══ Text for analysis ══

Caution on mix of cholesterol-lowering meds

Combining a prescription cholesterol-lowering medication with omega-3 supplements may not be the best approach, a new review suggests.

Combining a prescription cholesterol-lowering medication with omega-3 supplements may not be the best approach, a new review suggests.

Statins are medications that prevent the liver from producing cholesterol, which can help reduce the risk of heart attacks. Every year, Canadian doctors write more than 12 million prescriptions for statins, making them the most-prescribed drugs in the country. Omega-3's are heart-healthy oils that some evidence suggests help reduce the risk of coronary disease. 

In the Nov. 3 issue of the Annals of Internal Medicine, Dr. Mukul Sharma, medical director of the Regional Stroke Centre at the Ottawa Hospital, and his team reviewed five different cholesterol-lowering medications that can be combined as well as omega-3 supplements sold over the counter. They concluded there is little evidence to support mixing them.

Bad cholesterol increase

In one case, the researchers found taking prescription medication with omega-3 had the opposite effect.

"Your bad cholesterol, the LDL, actually goes up," Sharma said. "There isn't a benefit in terms of heart disease, stroke or mortality."

Most cholesterol patients may be better off taking higher doses of one drug instead of multiple medications, since there may be less chance of side-effects and long-term problems developing, he said. People are also less likely to take their medications the more that are prescribed.

The combinations are marketed in the U.S. to consumers and physicians, but studies haven't compared combinations to simply raising the dose of statins.

About 10 years ago, John Meissner, a psychologist in Ottawa, needed a medical procedure to clear blocked arteries, and has been taking two types of cholesterol-lowering medications since then.

"A father and uncle didn't survive beyond their 40s, and an aunt didn't survive beyond her 50s," Meissner said. "So with that kind of family history, to be nearly 60 in another couple of months is a victory of sorts."

Meissner said he won't change his medication routine based on the study because he suspects future research could easily come to different conclusions.

Sharma agreed people should not suddenly stop taking medication because of this study, and should talk to their doctor first.

For people who wish to avoid the supplements, eating fish rich in omega-3 such as salmon, mackerel, herring, anchovies and sardines is advised. The Canada Food Guide recommends eating at least 150 grams of cooked fish each week.

(Health Canada advises against eating more than 300 grams of cooked canned albacore or white tuna a month because of the potential for mercury contamination.)

═══
══ Material supplied ══

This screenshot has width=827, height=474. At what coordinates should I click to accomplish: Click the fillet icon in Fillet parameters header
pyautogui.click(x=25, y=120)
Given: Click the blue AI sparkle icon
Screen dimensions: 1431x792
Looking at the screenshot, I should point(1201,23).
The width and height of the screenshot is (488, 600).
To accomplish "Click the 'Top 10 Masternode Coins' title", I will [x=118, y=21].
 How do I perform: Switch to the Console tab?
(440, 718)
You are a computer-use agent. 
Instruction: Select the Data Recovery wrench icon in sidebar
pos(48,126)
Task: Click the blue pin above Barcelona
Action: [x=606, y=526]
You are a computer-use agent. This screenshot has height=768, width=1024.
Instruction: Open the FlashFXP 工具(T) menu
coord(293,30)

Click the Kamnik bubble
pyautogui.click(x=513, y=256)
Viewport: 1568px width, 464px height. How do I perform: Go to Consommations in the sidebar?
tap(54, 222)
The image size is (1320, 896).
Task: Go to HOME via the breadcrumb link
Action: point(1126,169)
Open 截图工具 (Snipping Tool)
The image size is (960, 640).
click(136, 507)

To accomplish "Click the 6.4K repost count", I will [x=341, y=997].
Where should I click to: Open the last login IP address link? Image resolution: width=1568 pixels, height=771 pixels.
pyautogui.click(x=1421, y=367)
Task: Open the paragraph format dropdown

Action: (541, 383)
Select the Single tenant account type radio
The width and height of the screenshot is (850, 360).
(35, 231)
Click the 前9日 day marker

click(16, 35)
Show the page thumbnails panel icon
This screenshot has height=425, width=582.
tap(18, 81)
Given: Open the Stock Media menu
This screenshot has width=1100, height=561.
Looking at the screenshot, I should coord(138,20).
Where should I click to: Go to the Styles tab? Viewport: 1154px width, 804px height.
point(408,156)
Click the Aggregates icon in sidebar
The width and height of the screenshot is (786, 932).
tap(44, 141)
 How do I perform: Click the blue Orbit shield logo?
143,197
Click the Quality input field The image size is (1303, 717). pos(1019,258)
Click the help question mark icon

═══

Things to do -
(A) According to the article on cholesterol-lowering medications, how much cooked fish does the Canada Food Guide recommend eating each week?
(B) Repeat the part of the article on cholesterol-lowering medications from "Bad cholesterol increase" up to and including "dose of statins.".

Numbered answers -
(A) At least 150 grams of cooked fish each week.

(B)
Bad cholesterol increase

In one case, the researchers found taking prescription medication with omega-3 had the opposite effect.

"Your bad cholesterol, the LDL, actually goes up," Sharma said. "There isn't a benefit in terms of heart disease, stroke or mortality."

Most cholesterol patients may be better off taking higher doses of one drug instead of multiple medications, since there may be less chance of side-effects and long-term problems developing, he said. People are also less likely to take their medications the more that are prescribed.

The combinations are marketed in the U.S. to consumers and physicians, but studies haven't compared combinations to simply raising the dose of statins.